Any change to widespread practice altering the meaning of existing code causes problems. Changes that cause code to be so ill-formed as to require diagnostic messages are at least easy to detect. As much as seemed possible consistent with its other goals, the C89 Committee avoided changes that quietly alter one valid program to another with different semantics, that cause a working program to work differently without notice. In important places where this principle is violated, both the C89 Rationale and this Rationale point out a QUIET CHANGE.
A standard is a treaty between implementor and programmer.

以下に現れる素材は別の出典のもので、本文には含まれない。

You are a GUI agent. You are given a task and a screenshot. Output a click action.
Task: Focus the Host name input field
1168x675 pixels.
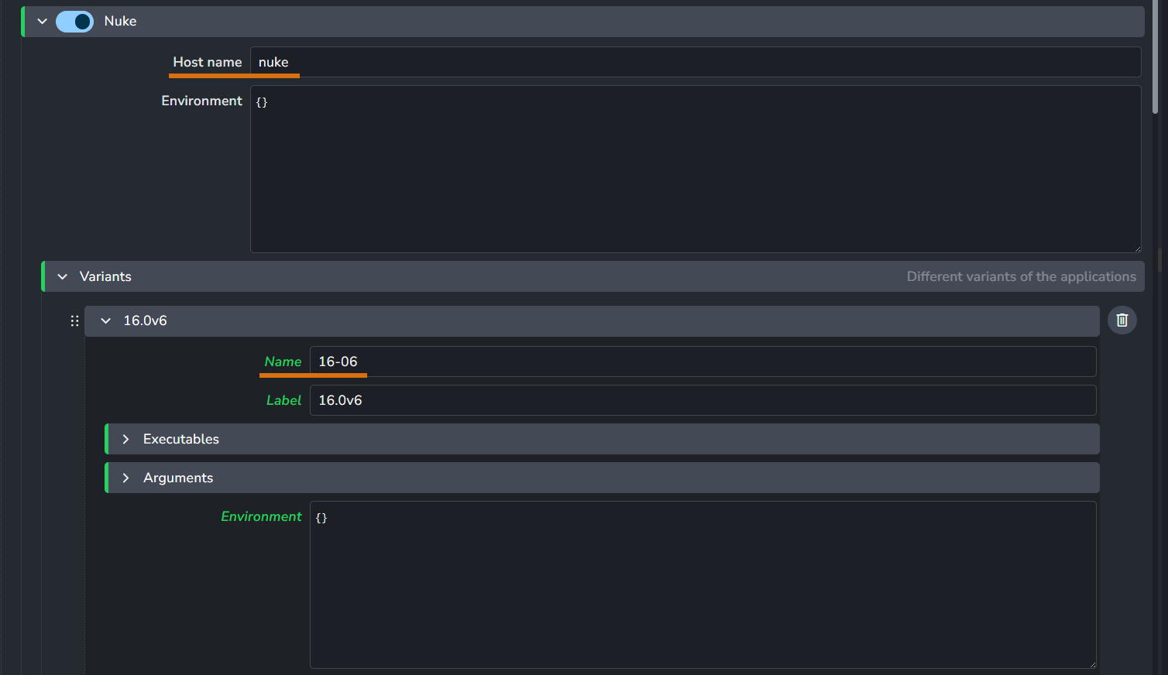(695, 63)
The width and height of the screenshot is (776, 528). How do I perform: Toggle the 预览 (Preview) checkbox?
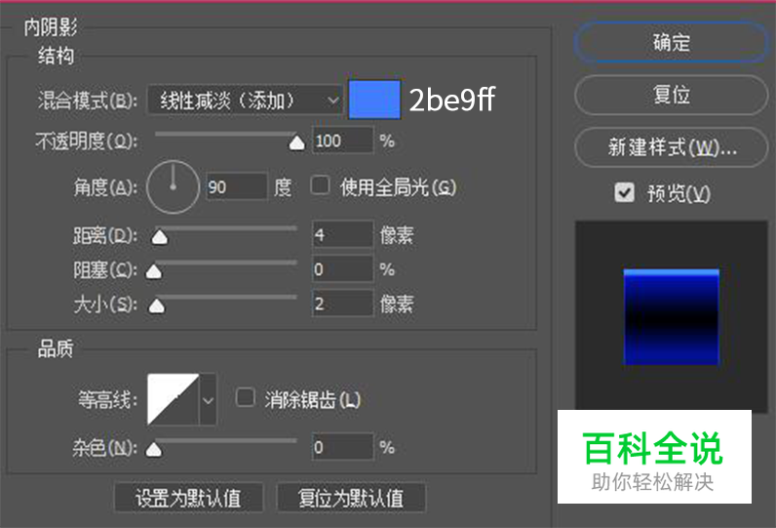(625, 193)
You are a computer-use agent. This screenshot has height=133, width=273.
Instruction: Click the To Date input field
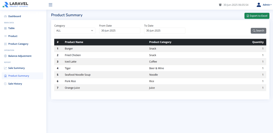pos(164,31)
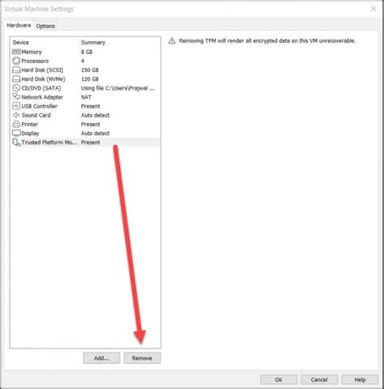Select the Trusted Platform Module row
This screenshot has height=389, width=384.
pos(86,142)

Some numerical limits were added to the Standard to give both implementors and programmers a better understanding of what must be provided by an implementation, of what can be expected and depended upon to exist. These limits were, and still are, presented as minimum maxima (that is, lower limits placed on the values of upper limits specified by an implementation) with the understanding that any implementor is at liberty to provide higher limits than the Standard mandates. Any program that takes advantage of these more tolerant limits is not strictly conforming, however, since other implementations are at liberty to enforce the mandated limits.
Keep the spirit of C.
The C89 Committee kept as a major goal to preserve the traditional spirit of C. There are many facets of the spirit of C, but the essence is a community sentiment of the 15 underlying principles upon which the C language is based. Some of the facets of the spirit of C
can be summarized in phrases like:
• Trust the programmer.
• Don’t prevent the programmer from doing what needs to be done.
• Keep the language small and simple.
• Make it fast, even if it is not guaranteed to be portable.
Cの精神のうち、再祚の項目は、セキュリティ上の取り組みに置き換えている。
プログラマを信頼するだけでは、膨大なOS、コンパイラの抜け穴を探すことはできない。